In December and January of 1963 there were many holidays in Malaysia. Malaysians celebrate them all. In addition to New Years, there are the Muslim holidays, the Hindu holidays and the Chinese holidays which are related to their unique Muslim and Lunar calendars, and are moveable from year to year on our Julian calendar. While there are very few Christians in Malaysia, Christmas is also an official holiday.
Starting with Christmas of 1963, the stars and moon of the firmament happened to be in their proper juxtaposition, making it possible to celebrate several holidays over a period of about three weeks when we in the Peace Corps didn’t go to work.
Three weeks is a long time to do nothing so three friends, Jeanine Thoene, Marcia and John Hooper and I, decided to take a trip to Chiang Mai, Thailand. Providentially I had just received money from members of my family as Christmas gifts, making the trip possible for me. Even on a small budget it was possible to take the train north from Kuala Lumpur to Bangkok up the Kra peninsula (approximately 8 hours) and from there, change to the train for another 18 hours to Chiang Mai in Northwest Thailand.
The train station in Kuala Lumpur was built by the British during their occupation. It is stark white with lots of minarets and towers. It looks very much like a Sultan’s palace. Upon first seeing it, it almost took my breath away. While wonderfully striking, its architecture is very much like many of the buildings that one finds in British India.
Wikipedia states, in part, that the architect “Arthur Benison Hubback, a British Architectural Assistant to the Director of Public Works, undertook the design of the station. Having served in India, he utilized his knowledge of Anglo-Asian architecture in the region on the station’s design. The Neo-Moorish/Mughal/Indo-Saracenic/Neo-Saracenic style was not uncommon at the time.”

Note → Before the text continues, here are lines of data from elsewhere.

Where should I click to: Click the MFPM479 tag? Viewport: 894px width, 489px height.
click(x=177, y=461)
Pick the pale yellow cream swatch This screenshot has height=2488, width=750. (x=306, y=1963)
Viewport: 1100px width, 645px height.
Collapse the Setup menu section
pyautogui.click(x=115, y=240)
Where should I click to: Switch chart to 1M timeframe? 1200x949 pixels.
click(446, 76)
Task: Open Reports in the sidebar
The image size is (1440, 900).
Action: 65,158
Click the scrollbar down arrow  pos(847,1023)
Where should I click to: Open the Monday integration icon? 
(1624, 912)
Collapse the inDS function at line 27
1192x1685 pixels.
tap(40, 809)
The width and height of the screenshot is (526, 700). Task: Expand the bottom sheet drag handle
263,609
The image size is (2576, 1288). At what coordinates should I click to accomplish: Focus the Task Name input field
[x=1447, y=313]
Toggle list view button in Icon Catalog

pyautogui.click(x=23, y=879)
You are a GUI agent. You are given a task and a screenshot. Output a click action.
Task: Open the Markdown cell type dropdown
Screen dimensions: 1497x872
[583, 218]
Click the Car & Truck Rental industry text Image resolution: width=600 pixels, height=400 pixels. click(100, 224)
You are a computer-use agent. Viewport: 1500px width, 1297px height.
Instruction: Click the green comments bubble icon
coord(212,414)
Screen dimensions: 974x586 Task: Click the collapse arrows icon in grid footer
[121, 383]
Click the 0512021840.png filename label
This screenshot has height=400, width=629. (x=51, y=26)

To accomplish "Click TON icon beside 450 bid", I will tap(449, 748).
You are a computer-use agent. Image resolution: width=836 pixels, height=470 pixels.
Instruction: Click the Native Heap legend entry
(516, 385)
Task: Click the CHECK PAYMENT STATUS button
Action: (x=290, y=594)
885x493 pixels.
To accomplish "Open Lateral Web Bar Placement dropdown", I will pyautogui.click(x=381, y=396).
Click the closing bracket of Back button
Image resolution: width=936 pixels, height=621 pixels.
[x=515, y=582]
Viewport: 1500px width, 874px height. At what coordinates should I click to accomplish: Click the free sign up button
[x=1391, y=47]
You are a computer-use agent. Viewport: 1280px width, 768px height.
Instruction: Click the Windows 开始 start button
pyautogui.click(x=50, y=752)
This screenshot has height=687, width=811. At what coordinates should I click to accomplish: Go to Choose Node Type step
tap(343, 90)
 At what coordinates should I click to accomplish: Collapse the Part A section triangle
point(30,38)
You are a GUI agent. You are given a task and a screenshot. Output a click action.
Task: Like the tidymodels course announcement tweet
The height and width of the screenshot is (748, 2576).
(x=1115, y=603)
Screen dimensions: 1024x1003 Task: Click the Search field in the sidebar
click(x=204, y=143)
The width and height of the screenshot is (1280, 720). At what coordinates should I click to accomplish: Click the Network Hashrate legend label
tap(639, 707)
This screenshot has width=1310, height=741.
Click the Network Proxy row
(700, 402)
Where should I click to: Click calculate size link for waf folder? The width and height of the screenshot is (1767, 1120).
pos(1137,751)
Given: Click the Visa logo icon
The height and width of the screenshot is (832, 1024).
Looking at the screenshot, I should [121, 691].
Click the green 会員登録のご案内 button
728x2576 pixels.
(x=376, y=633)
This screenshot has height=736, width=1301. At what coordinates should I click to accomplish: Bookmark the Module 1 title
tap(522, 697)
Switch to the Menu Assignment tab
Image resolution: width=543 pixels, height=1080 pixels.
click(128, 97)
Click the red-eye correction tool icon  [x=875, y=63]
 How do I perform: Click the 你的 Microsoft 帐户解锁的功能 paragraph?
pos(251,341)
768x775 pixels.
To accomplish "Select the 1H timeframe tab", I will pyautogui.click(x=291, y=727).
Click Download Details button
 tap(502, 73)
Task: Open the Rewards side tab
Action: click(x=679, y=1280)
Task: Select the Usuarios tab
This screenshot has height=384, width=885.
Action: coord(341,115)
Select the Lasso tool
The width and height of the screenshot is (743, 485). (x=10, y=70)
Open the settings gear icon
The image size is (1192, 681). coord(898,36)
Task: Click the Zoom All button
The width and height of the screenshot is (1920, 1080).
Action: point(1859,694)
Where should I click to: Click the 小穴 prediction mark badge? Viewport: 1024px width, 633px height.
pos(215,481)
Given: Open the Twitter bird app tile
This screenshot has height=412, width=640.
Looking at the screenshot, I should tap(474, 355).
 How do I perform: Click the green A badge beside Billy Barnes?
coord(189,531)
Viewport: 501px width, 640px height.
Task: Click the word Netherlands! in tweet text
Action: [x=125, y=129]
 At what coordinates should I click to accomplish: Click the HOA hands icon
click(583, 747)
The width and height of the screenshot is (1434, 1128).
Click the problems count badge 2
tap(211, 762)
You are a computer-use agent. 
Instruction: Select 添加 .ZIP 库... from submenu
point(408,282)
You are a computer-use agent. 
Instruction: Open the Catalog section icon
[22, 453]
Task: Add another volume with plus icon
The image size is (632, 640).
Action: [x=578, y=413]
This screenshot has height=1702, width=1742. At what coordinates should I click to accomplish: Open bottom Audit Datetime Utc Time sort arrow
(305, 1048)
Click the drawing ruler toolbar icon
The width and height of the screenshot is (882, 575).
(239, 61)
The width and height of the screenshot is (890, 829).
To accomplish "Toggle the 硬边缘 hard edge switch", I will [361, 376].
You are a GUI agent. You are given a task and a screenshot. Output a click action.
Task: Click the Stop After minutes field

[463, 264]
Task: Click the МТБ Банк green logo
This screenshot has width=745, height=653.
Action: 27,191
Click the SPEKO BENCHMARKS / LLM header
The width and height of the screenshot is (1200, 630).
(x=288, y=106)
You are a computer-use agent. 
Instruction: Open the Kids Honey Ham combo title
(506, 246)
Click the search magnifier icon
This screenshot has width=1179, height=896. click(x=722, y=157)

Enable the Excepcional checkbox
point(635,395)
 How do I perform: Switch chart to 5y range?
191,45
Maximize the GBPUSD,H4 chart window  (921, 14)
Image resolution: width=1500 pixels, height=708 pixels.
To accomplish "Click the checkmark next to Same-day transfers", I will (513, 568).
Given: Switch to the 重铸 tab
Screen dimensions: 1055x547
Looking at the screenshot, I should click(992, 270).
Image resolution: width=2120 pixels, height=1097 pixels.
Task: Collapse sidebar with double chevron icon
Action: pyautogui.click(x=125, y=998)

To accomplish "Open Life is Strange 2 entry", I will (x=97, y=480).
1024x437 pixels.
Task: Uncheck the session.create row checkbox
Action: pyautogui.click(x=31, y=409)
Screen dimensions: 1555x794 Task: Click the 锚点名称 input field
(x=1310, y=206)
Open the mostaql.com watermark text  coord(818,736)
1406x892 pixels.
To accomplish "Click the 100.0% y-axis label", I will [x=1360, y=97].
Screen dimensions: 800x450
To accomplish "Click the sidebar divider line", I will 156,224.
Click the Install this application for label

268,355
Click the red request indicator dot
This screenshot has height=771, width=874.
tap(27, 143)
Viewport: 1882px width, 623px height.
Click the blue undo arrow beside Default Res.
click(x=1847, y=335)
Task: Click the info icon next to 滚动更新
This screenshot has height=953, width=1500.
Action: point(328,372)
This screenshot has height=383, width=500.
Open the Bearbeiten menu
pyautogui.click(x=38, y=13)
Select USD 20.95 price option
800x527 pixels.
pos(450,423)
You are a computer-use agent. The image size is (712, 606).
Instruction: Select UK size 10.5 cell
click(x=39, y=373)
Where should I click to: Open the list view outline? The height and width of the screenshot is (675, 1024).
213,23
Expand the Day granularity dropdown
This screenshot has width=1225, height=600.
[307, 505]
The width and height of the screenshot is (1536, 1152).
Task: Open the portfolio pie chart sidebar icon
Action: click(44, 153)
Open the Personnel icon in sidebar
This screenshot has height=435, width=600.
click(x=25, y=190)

From this folktale-like building, the four of us boarded the train early on December 23rd. I remember very little of this portion of the trip except seeing many, many padi (rice) fields covered with water and being worked by the farmers plowing with their water buffalo and with wives planting the rice seedlings. Bucolic, but boring after eight or so hours.
Upon arrival at the Bangkok station on December 24th, we found the weather to be a bit cooler than we were used to. We would be traveling from about 3 degrees north of the equator to about 18 degrees north – still very much in the tropics. However, I decided to buy a cheap jacket. I paid about US$5 for it and, in looks, I got my moneys worth, but not a cent more.
The cheapest tickets that we could get were third class tickets on an overnight local train that was to stop at every village between Bangkok and Chiang Mai. We were pleased that the tickets were within our budget.
Upon boarding our train car with what little baggage that we had, we found that the seats were wooden benches, each holding two, like uncomfortable church pews, very much as uncomfortable as those in St. Anne’s Church here in Annapolis Maryland. The major difference was that they didn’t all face forward. Every other one faced the rear. The four of us managed to get 2 pews facing each other.
The other passengers, all Thais, had a great time watching us trying to get all of our 8 legs into one tiny space. It seemed that the whole car of people were able to tell/show us, in sign language, that we should alternate knees with the person across the narrow divide. I suppose that we were smart enough to figure this out on our own, but letting them show us began a bond of friendship. They thought it hilarious since we were giants compared to other Thais. We had to sit up very straight to keep our alternating knees from hitting the facing seat. I fancy that I still have indentions in my kneecaps from that ride.
As the train stopped at every village, and there were many along the way, the passengers would open all of the windows, from the top, so that they could buy things from the ubiquitous vendors – all sorts of fruits, fried bananas, sate, steamed coconut, etc. One of my favorites was what I call “chicken on the cross” which was parts of a chicken splayed on two sticks that were formed in the form of a cross and then barbequed – delicious. Our fellow passengers soon caught on to our wanting to try everything and soon they were buying things for us to try. Lots of good fun and great camaraderie – we spoke English and they spoke Thai and everyone understood each other – in a rudimentary way, of course. But it didn’t make any difference.
As the sun went down and being accustomed to hot tropical weather, we got very cold. Even with my new jacket, we were soon covered up with newspapers, trying to sleep a little. Uncomfortable, cold and tired from a night on the Malaysian train, we were sleeping fitfully and pretty miserably. What little rest we were getting was constantly being interrupted by the frequent stops and the ubiquitous vendors.
It certainly did not feel like Christmas. Indeed, we had not even thought about the date and the child in the manger was the farthest thing from our minds, when one of our Thai passengers tapped me on the shoulder and in faltering English said “Melly Clistmas.”
Every one in the car woke up and they provided a Christmas feast for the four “farangs” (foreigners).
Pineapples, bananas, mangosteens, rambutans, blimbings, watermelons, rice, chicken curry, goat curry, shrimp crackers, etc. It brought tears to us who were far from home and far from our families. Who would have thought that it would be the most magical Christmas of my life – in a Buddhist country with our Buddhist friends.